# Fine-tuning BERT on Sentiment Analysis task

### Project Overview

In this notebook, we will demonstrate the process of fine-tuning a pre-trained language model, specifically `bert-base-uncased`, for sentiment analysis on the Stanford IMDB reviews dataset. Fine-tuning is a critical step in transferring the knowledge learned by a large pre-trained model, such as BERT, to a specific downstream task like sentiment classification. By applying fine-tuning techniques, we can adapt the model to our dataset and achieve higher performance with fewer labeled examples than training from scratch.
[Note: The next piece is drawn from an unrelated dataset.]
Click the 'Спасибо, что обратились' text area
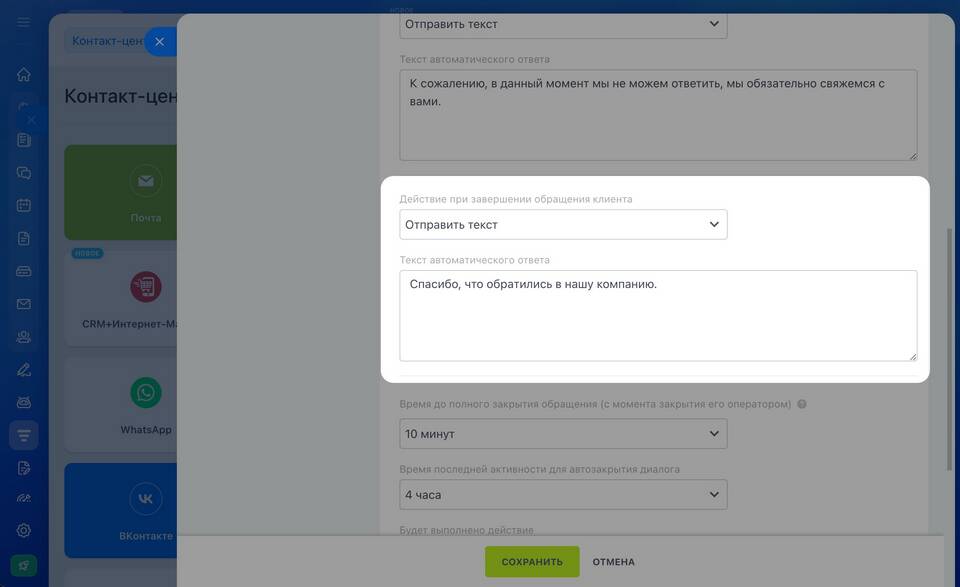Screen dimensions: 960x587 pyautogui.click(x=658, y=315)
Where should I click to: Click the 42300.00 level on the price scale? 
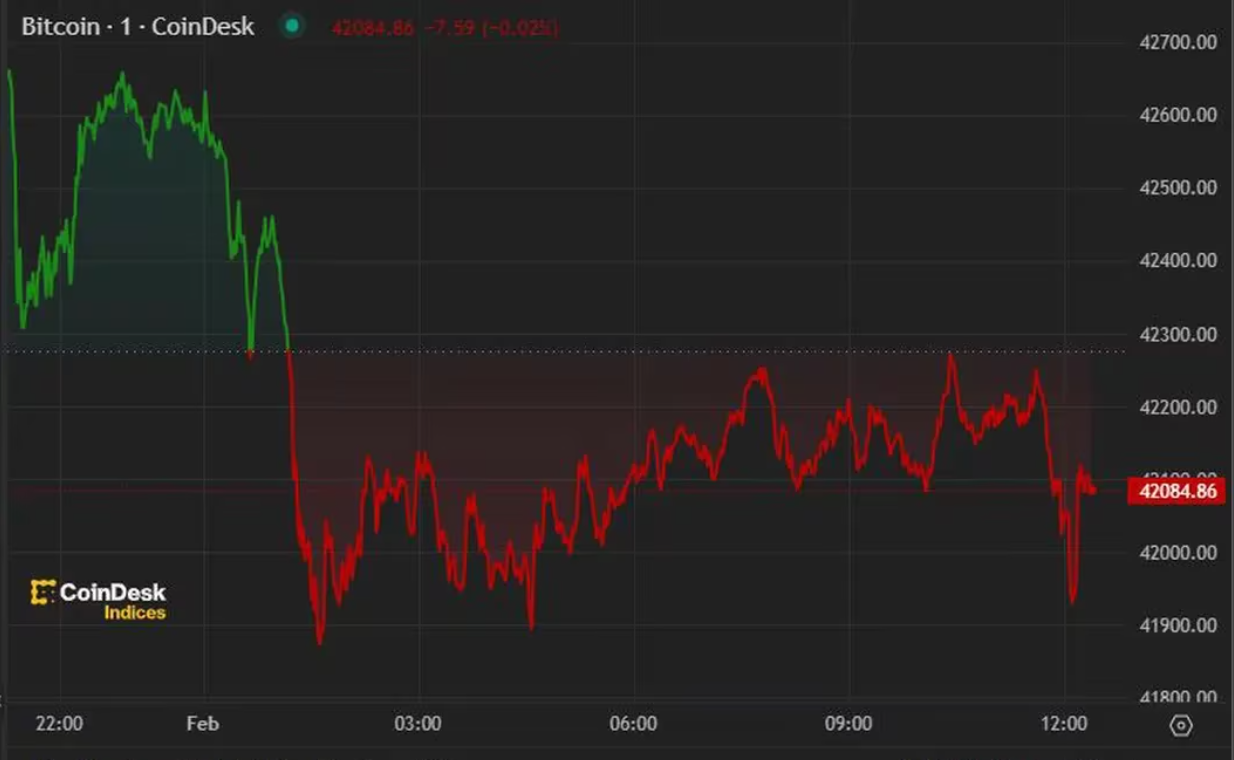click(1177, 334)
The BERT model (`bert-base-uncased`) we are using is a Transformer-based model that has been pre-trained on a large corpus of text in an unsupervised manner. This model has proven to be highly effective in various NLP tasks. Our dataset, the Stanford IMDB reviews, is a well-known benchmark for sentiment analysis, consisting of movie reviews labeled as positive or negative.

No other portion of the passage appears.